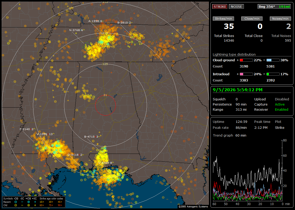Click the recent -CG circle symbol in legend
The width and height of the screenshot is (295, 210).
tap(16, 202)
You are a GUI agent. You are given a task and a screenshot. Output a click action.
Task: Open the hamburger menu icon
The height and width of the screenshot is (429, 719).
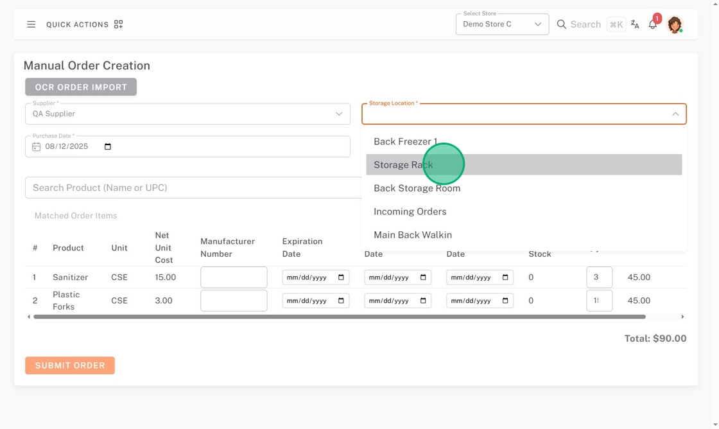[x=31, y=24]
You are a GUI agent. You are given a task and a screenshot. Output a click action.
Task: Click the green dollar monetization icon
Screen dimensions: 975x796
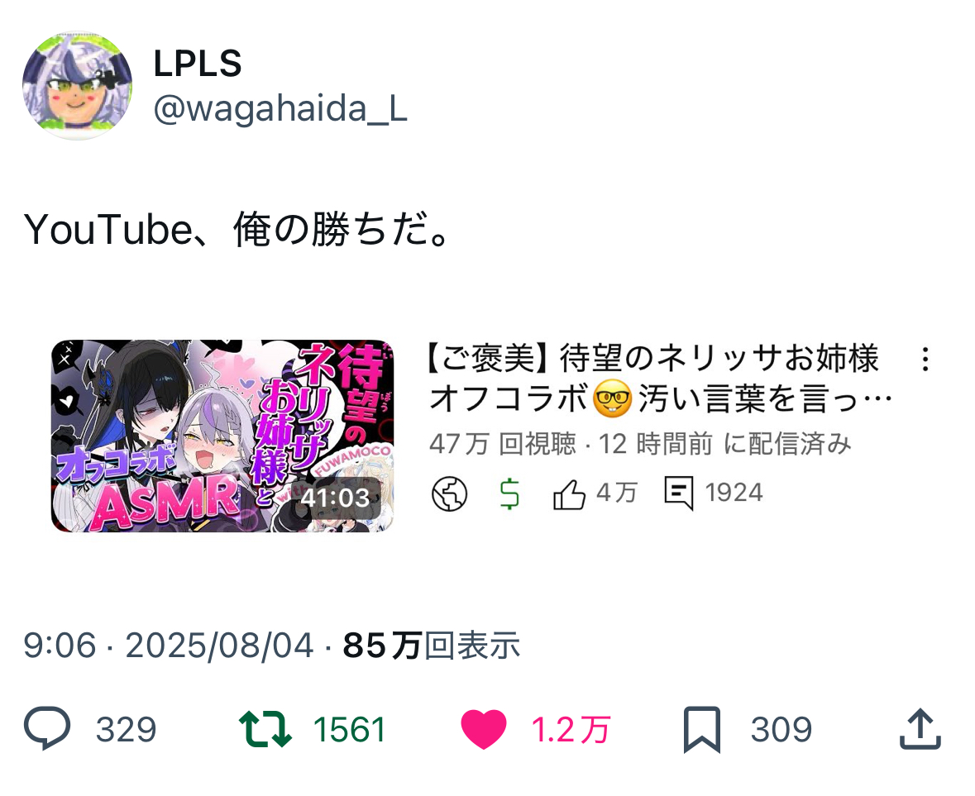[x=510, y=494]
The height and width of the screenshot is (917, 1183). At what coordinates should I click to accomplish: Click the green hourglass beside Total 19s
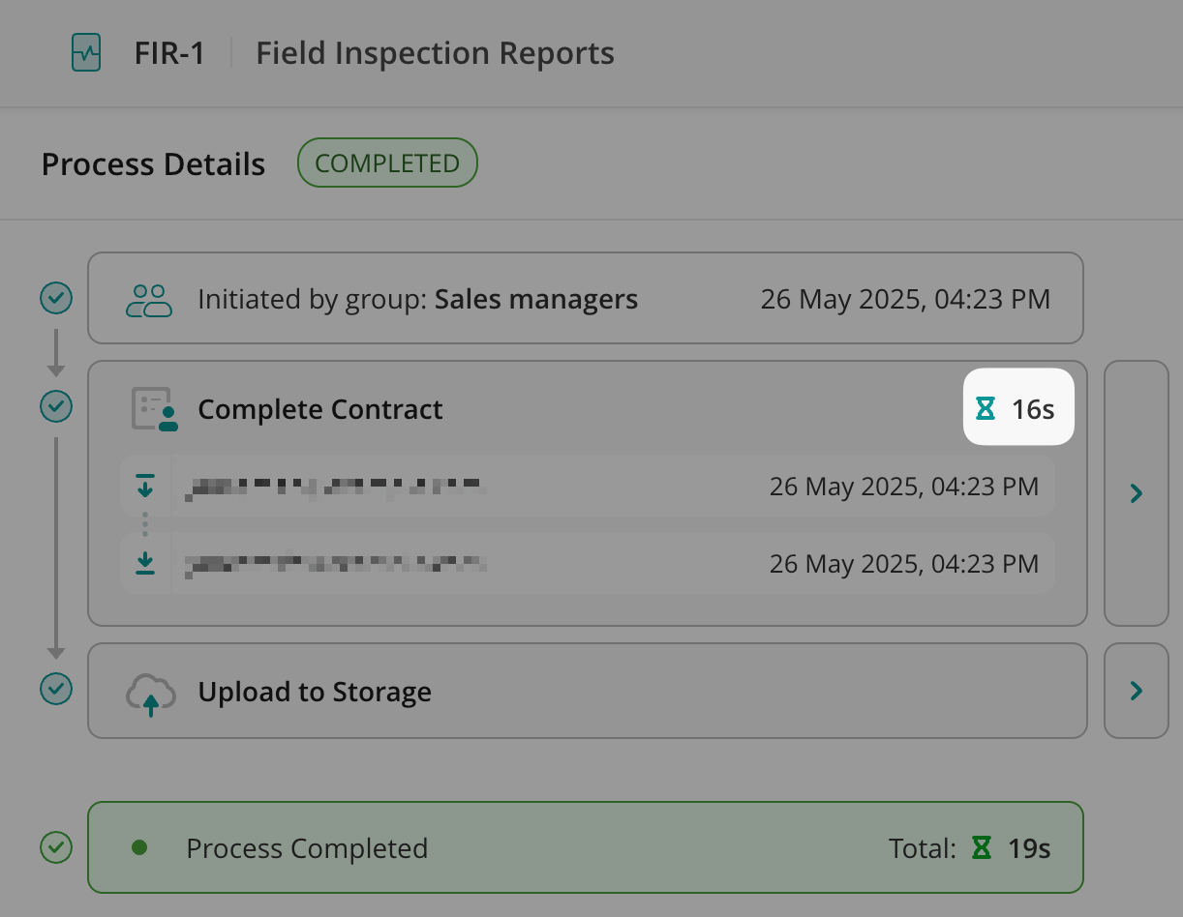pyautogui.click(x=982, y=848)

________

With the pictures excluded, restate word for word each line from the one that contains "The height and width of the screenshot is (917, 1183)." through the last line of the listing above.

## Answer to this exercise
The height and width of the screenshot is (917, 1183). At what coordinates should I click to accomplish: Click the green hourglass beside Total 19s
pyautogui.click(x=982, y=848)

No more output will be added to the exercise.